Bitbucket partial outage across all services
Incident Report for Atlassian Bitbucket
Postmortem

SUMMARY

On Sept 25, 2022, between 01:46 PM and 09:19 PM UTC, some Atlassian customers using Bitbucket Cloud were unable to access their repositories. The event was triggered when our storage vendor experienced an outage at their data center. The outage was caused by a firmware upgrade resulting in a subset of their storage clusters failing to update correctly. The incident was detected within 14 mins by our on-call SRE team and was escalated to our storage vendor who began restoring the failed nodes to bring their storage services online again. The total time to resolution was seven hours and 33 minutes.

IMPACT

The overall impact was between 01:46 PM and 09:19 PM UTC on Bitbucket Cloud. The Incident caused service disruption to some of our users, causing affected customers to be unable to access repositories via the CLI, or browse the Bitbucket Cloud website.

ROOT CAUSE

The issue was caused by a firmware update to the nodes made by our storage vendor; few nodes failed to update and went down over a span of several hours. And as a result, the affected Bitbucket Cloud customers could not access their repositories and the users received HTTP 504 errors.

The root cause of the incident was the firmware update process, which did not properly update and restart all storage nodes.

REMEDIAL ACTIONS PLAN & NEXT STEPS

We know that outages are impactful to your productivity. While we have a number of testing and preventative processes in place, this specific failure with the firmware upgrade process wasn't detected prior to deployment.

We are prioritizing the following improvement actions to avoid repeating this type of incident:

  • Implementing detection and alerting mechanism that validates each storage volume is accessible and available.
  • Working with our external vendor on preventative measures as well as improved detection on their end.
  • Implement alerting mechanism about errors that would be generated for failed firmware updates.

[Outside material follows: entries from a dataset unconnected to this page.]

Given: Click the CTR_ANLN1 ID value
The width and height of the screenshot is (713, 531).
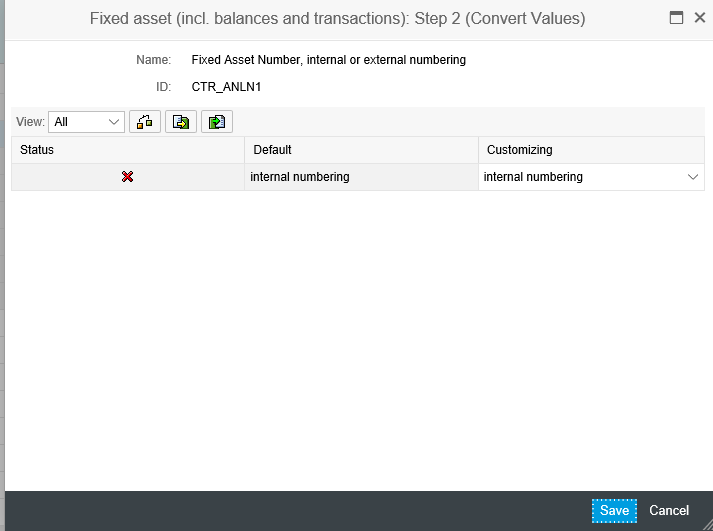Looking at the screenshot, I should tap(226, 87).
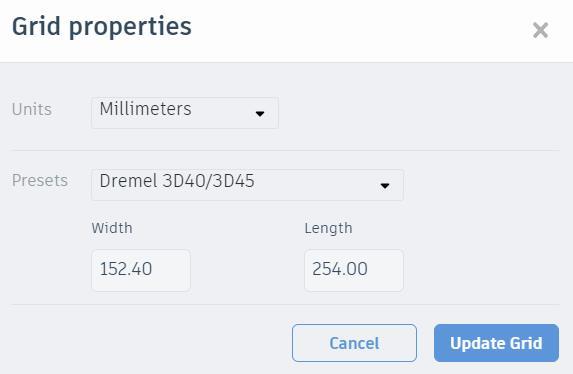Click the Length label above the field
Image resolution: width=573 pixels, height=374 pixels.
pyautogui.click(x=328, y=228)
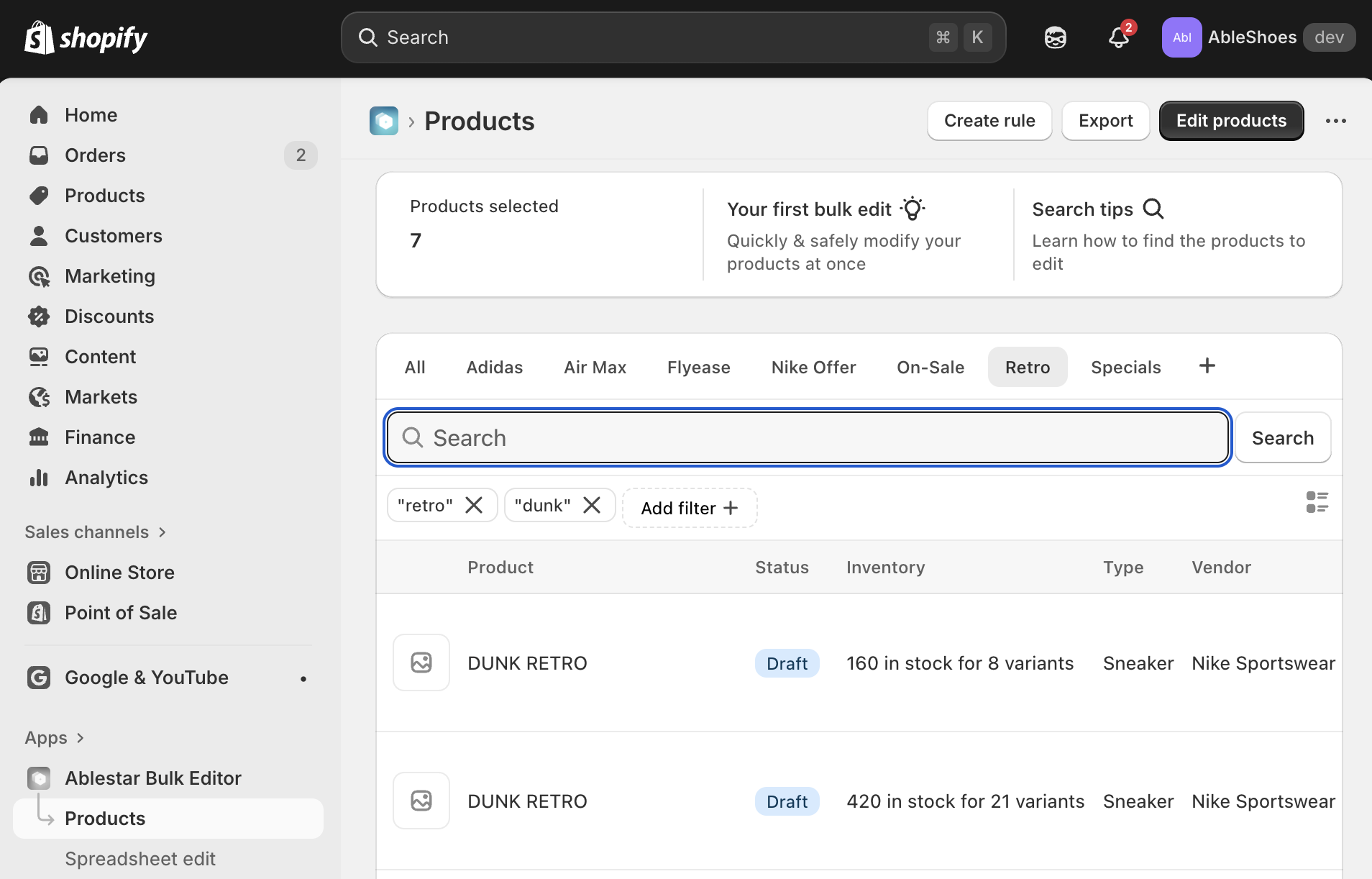Viewport: 1372px width, 879px height.
Task: Focus the product filter search field
Action: click(807, 437)
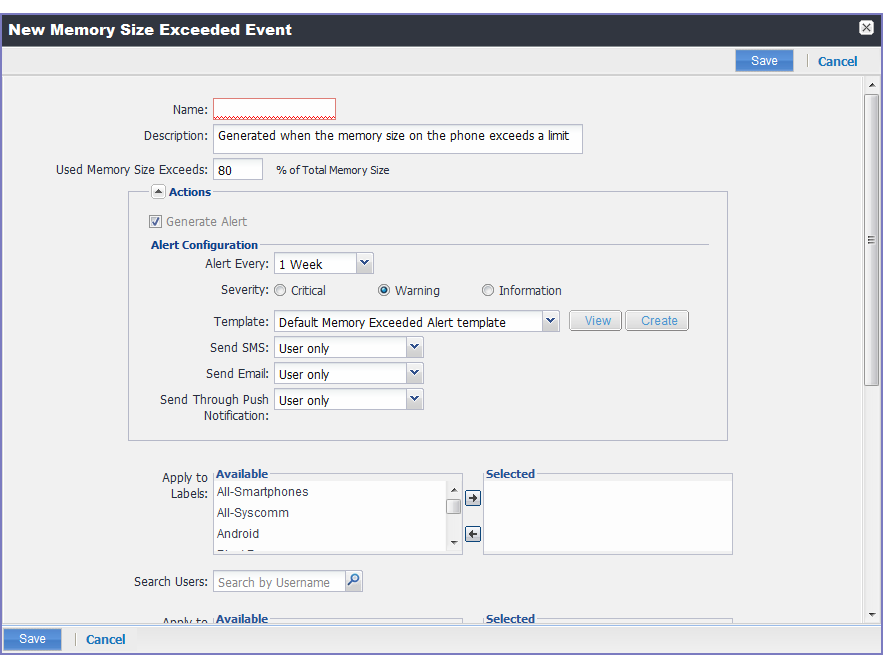Toggle the Generate Alert checkbox
The image size is (883, 666).
pyautogui.click(x=155, y=222)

We apologize to customers whose services were impacted during this incident; we are taking immediate steps to improve the platform’s performance and availability.

Thanks,

Atlassian Customer Support

Posted Oct 13, 2022 - 00:52 UTC

Resolved
A fix has been implemented by our storage provider, and this incident has been resolved.
Posted Sep 25, 2022 - 22:23 UTC
Monitoring
A fix has been implemented and we are monitoring the results.
Posted Sep 25, 2022 - 22:00 UTC
Update
Customer issue is mitigated. Bitbucket will continue to monitor the health status and update the component status soon.
Posted Sep 25, 2022 - 21:20 UTC
Update
Bitbucket team is engaged with our storage provider to identify the root cause of the problem
Posted Sep 25, 2022 - 19:47 UTC
Update
We are continuing to work on a fix for this issue.
Posted Sep 25, 2022 - 19:25 UTC
Identified
We have identified the root cause of outage at storage layer. Currently team is investigating the fix and will provide more details once the issue is resolved.
Posted Sep 25, 2022 - 17:53 UTC
Investigating
We are investigating reports of intermittent errors for all Atlassian Bitbucket Cloud customers. We will provide more details once we identify the root cause.
Posted Sep 25, 2022 - 15:49 UTC
This incident affected: Website, API, Git via SSH, Git via HTTPS, Source downloads, and Pipelines.